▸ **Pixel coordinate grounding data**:
╔══
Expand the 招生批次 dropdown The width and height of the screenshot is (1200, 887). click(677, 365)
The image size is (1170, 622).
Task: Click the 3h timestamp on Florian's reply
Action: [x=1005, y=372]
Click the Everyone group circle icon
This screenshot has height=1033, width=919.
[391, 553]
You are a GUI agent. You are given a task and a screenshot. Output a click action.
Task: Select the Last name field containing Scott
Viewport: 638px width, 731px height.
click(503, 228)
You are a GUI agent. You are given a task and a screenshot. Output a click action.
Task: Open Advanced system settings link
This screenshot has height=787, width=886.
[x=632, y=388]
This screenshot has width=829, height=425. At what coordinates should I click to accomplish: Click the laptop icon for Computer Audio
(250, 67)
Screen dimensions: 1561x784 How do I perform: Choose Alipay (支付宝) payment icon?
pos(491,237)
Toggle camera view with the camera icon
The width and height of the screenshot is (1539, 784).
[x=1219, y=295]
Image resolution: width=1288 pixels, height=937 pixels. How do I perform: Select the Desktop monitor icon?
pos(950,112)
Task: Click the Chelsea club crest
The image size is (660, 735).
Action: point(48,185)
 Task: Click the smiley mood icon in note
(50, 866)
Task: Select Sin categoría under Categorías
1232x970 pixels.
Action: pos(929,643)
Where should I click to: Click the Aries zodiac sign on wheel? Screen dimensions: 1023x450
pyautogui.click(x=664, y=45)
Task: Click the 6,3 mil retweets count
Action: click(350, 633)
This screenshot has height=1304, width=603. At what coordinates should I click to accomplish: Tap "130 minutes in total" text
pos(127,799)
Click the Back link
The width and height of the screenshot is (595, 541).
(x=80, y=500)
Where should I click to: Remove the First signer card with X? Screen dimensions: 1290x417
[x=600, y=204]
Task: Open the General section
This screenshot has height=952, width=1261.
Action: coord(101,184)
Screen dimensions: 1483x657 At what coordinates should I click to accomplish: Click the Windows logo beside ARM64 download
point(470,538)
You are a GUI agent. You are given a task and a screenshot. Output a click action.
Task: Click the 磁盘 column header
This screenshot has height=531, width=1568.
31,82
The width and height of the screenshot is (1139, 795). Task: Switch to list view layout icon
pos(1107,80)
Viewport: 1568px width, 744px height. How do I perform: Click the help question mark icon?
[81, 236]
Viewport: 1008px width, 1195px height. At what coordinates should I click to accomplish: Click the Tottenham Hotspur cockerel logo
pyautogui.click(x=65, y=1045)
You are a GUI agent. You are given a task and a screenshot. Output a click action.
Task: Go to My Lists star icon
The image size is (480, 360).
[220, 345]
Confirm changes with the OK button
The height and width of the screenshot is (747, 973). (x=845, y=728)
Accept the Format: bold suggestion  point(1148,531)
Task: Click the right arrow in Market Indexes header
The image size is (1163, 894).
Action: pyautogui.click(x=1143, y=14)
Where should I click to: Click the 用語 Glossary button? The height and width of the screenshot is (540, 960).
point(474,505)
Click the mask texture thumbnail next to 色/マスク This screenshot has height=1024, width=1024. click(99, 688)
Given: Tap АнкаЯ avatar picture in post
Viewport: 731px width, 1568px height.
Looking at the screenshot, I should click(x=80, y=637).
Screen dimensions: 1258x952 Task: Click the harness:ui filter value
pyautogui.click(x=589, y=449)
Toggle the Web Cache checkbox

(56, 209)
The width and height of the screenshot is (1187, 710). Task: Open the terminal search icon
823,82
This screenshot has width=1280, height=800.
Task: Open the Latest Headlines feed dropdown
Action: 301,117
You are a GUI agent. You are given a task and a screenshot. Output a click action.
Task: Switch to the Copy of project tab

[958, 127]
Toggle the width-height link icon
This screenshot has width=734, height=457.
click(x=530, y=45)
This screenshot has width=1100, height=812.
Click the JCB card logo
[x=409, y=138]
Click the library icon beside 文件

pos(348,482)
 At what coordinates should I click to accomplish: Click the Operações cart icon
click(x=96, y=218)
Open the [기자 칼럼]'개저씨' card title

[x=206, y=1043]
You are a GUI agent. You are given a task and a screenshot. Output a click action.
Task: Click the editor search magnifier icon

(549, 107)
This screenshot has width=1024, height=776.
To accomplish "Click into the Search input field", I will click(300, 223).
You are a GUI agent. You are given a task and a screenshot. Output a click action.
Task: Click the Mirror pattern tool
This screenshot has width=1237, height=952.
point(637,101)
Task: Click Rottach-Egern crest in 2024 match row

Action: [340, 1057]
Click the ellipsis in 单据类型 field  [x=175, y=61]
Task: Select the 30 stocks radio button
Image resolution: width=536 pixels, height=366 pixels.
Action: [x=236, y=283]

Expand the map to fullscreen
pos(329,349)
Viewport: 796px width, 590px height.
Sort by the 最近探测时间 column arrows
╚══
▸ **To do**: Exact copies of all the lines above are required.

▸ **Response for this exercise**:
Expand the 招生批次 dropdown The width and height of the screenshot is (1200, 887). click(677, 365)
The image size is (1170, 622).
Task: Click the 3h timestamp on Florian's reply
Action: [x=1005, y=372]
Click the Everyone group circle icon
This screenshot has height=1033, width=919.
[391, 553]
You are a GUI agent. You are given a task and a screenshot. Output a click action.
Task: Select the Last name field containing Scott
Viewport: 638px width, 731px height.
click(503, 228)
You are a GUI agent. You are given a task and a screenshot. Output a click action.
Task: Open Advanced system settings link
This screenshot has height=787, width=886.
[x=632, y=388]
This screenshot has width=829, height=425. At what coordinates should I click to accomplish: Click the laptop icon for Computer Audio
(250, 67)
Screen dimensions: 1561x784 How do I perform: Choose Alipay (支付宝) payment icon?
pos(491,237)
Toggle camera view with the camera icon
The width and height of the screenshot is (1539, 784).
[x=1219, y=295]
Image resolution: width=1288 pixels, height=937 pixels. How do I perform: Select the Desktop monitor icon?
pos(950,112)
Task: Click the Chelsea club crest
The image size is (660, 735).
Action: point(48,185)
 Task: Click the smiley mood icon in note
(50, 866)
Task: Select Sin categoría under Categorías
1232x970 pixels.
Action: pos(929,643)
Where should I click to: Click the Aries zodiac sign on wheel? Screen dimensions: 1023x450
pyautogui.click(x=664, y=45)
Task: Click the 6,3 mil retweets count
Action: click(350, 633)
This screenshot has height=1304, width=603. At what coordinates should I click to accomplish: Tap "130 minutes in total" text
pos(127,799)
Click the Back link
The width and height of the screenshot is (595, 541).
(x=80, y=500)
Where should I click to: Remove the First signer card with X? Screen dimensions: 1290x417
[x=600, y=204]
Task: Open the General section
This screenshot has height=952, width=1261.
Action: coord(101,184)
Screen dimensions: 1483x657 At what coordinates should I click to accomplish: Click the Windows logo beside ARM64 download
point(470,538)
You are a GUI agent. You are given a task and a screenshot. Output a click action.
Task: Click the 磁盘 column header
This screenshot has height=531, width=1568.
31,82
The width and height of the screenshot is (1139, 795). Task: Switch to list view layout icon
pos(1107,80)
Viewport: 1568px width, 744px height. How do I perform: Click the help question mark icon?
[81, 236]
Viewport: 1008px width, 1195px height. At what coordinates should I click to accomplish: Click the Tottenham Hotspur cockerel logo
pyautogui.click(x=65, y=1045)
You are a GUI agent. You are given a task and a screenshot. Output a click action.
Task: Go to My Lists star icon
The image size is (480, 360).
[220, 345]
Confirm changes with the OK button
The height and width of the screenshot is (747, 973). (x=845, y=728)
Accept the Format: bold suggestion  point(1148,531)
Task: Click the right arrow in Market Indexes header
The image size is (1163, 894).
Action: pyautogui.click(x=1143, y=14)
Where should I click to: Click the 用語 Glossary button? The height and width of the screenshot is (540, 960).
point(474,505)
Click the mask texture thumbnail next to 色/マスク This screenshot has height=1024, width=1024. click(99, 688)
Given: Tap АнкаЯ avatar picture in post
Viewport: 731px width, 1568px height.
Looking at the screenshot, I should click(x=80, y=637).
Screen dimensions: 1258x952 Task: Click the harness:ui filter value
pyautogui.click(x=589, y=449)
Toggle the Web Cache checkbox

(56, 209)
The width and height of the screenshot is (1187, 710). Task: Open the terminal search icon
823,82
This screenshot has width=1280, height=800.
Task: Open the Latest Headlines feed dropdown
Action: 301,117
You are a GUI agent. You are given a task and a screenshot. Output a click action.
Task: Switch to the Copy of project tab

[958, 127]
Toggle the width-height link icon
This screenshot has width=734, height=457.
click(x=530, y=45)
This screenshot has width=1100, height=812.
Click the JCB card logo
[x=409, y=138]
Click the library icon beside 文件

pos(348,482)
 At what coordinates should I click to accomplish: Click the Operações cart icon
click(x=96, y=218)
Open the [기자 칼럼]'개저씨' card title

[x=206, y=1043]
You are a GUI agent. You are given a task and a screenshot. Output a click action.
Task: Click the editor search magnifier icon

(549, 107)
This screenshot has width=1024, height=776.
To accomplish "Click into the Search input field", I will click(300, 223).
You are a GUI agent. You are given a task and a screenshot. Output a click action.
Task: Click the Mirror pattern tool
This screenshot has width=1237, height=952.
point(637,101)
Task: Click Rottach-Egern crest in 2024 match row

Action: [340, 1057]
Click the ellipsis in 单据类型 field  [x=175, y=61]
Task: Select the 30 stocks radio button
Image resolution: width=536 pixels, height=366 pixels.
Action: [x=236, y=283]

Expand the map to fullscreen
pos(329,349)
Viewport: 796px width, 590px height.
Sort by the 最近探测时间 column arrows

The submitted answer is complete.